In these terms, what I think the franchise needs is a theoretical game that I call 'Soulcalibur Arena': a love letter to the franchise to-date that prioritizes the legacy of gameplay and design features, but cuts the fat when it comes to extraneous story content. It would still have some single player modes that I think would be well received by longtime series fans (even those who are more casual / less competitive about their play), but there would be no story campaign as such--no hour upon hour of virtual light novel talking heads and tedious set-ups for battles with cookie cutter NPCs. It would be streamlined in this respect and therefore allow for more concessions towards roster size, stage selection, creation resources, modes, solid and expansive mechanics, and other important core offerings.
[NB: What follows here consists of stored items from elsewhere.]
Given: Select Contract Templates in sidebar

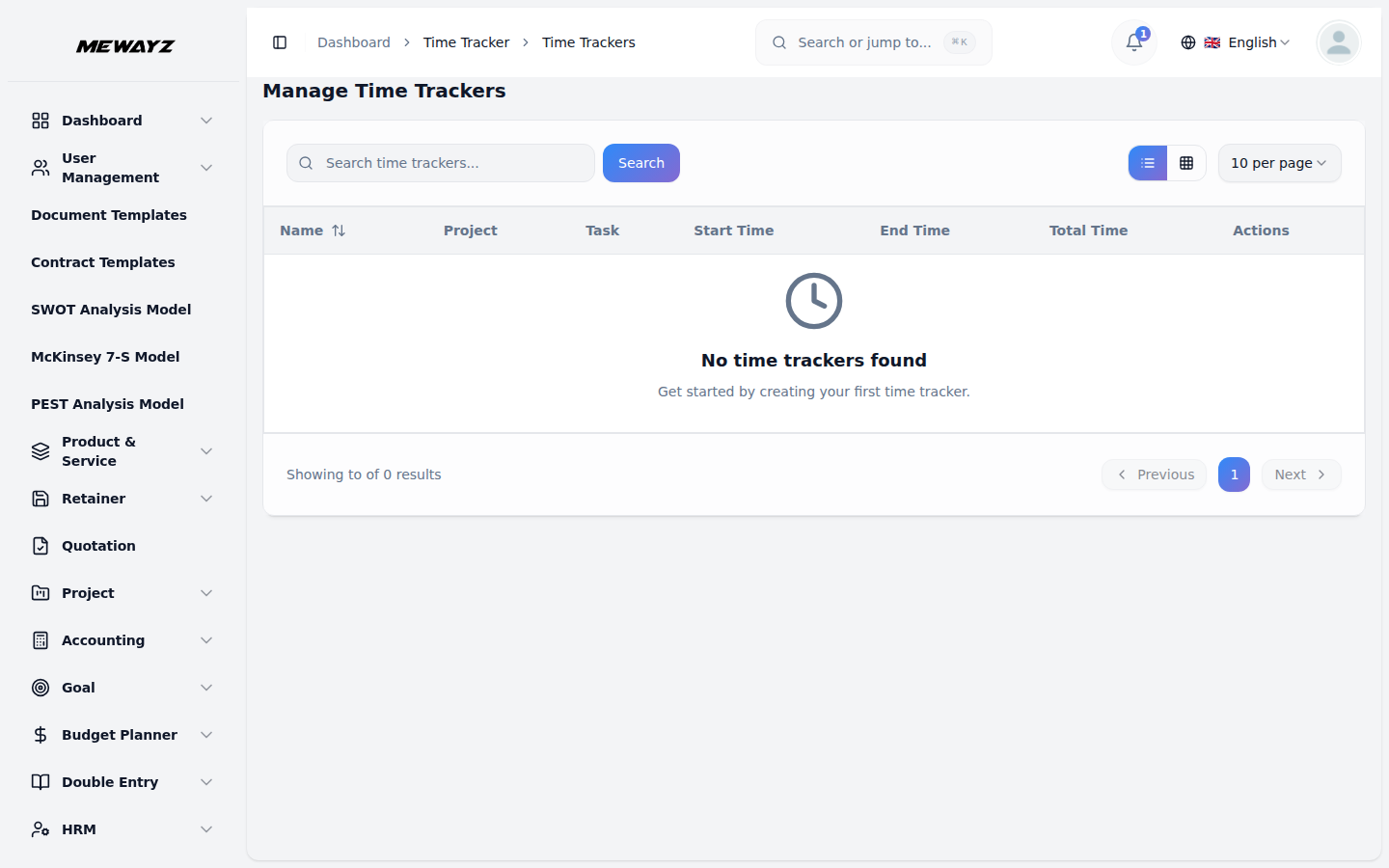Looking at the screenshot, I should tap(102, 261).
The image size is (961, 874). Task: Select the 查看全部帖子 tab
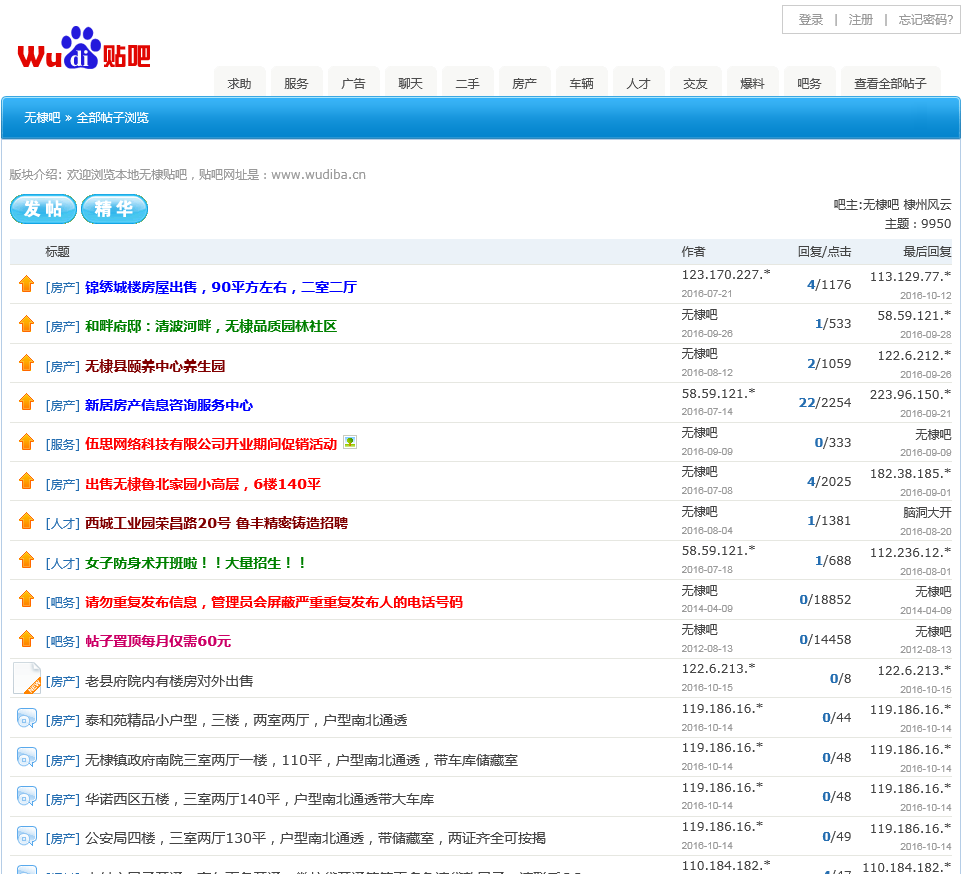890,84
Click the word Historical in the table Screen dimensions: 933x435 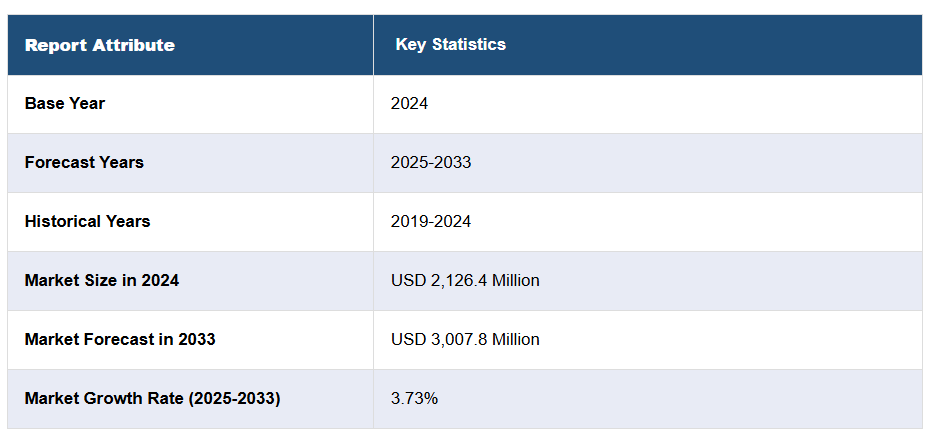(62, 221)
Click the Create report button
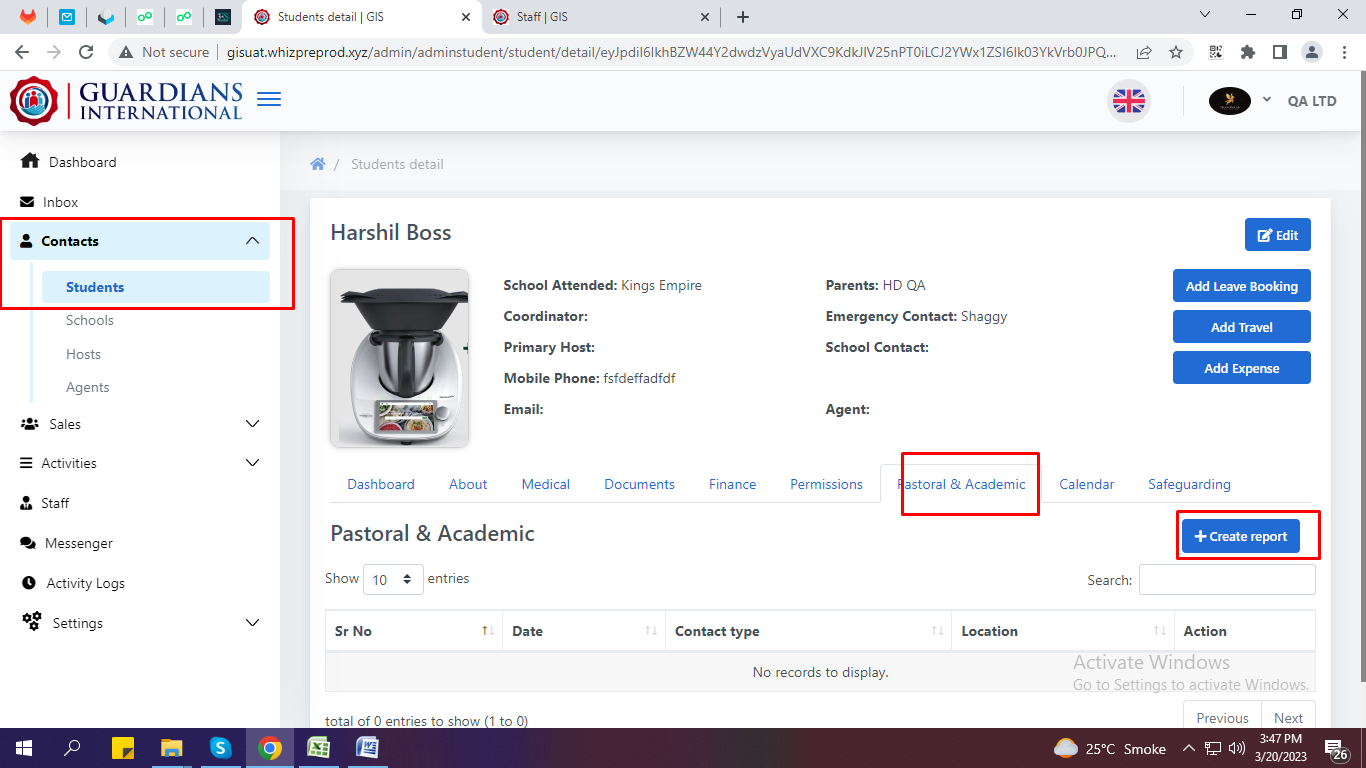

And aside from that one concession, the game would be fairly ambitious in scope: indeed, arguably so idealized, one might have to assume a budget up to twice that of any recent SC game, although I will discuss in a follow-up post how some content delivery models might be used to mitigate these costs and make this a more realistic concept. I've debated starting with the modes first to define the outer parameters of the gameplay options, but I think I'll start with discussing content, just to put in focus what the priorities would be here.

Roster:

And the first priority is to cram in as much of the variety of movesets from across the franchise as possible. This would be accomplished in two ways: 1) returning every major roster character from every previous mainline entry, plus a handful of characters who have made minor appearances in the past, but never quite got a full independent moveset representation, and 2) a vastly expanded guest character roster, including some returning guests, where feasible. There would be no concerns about continuity in the fights the roster can account for.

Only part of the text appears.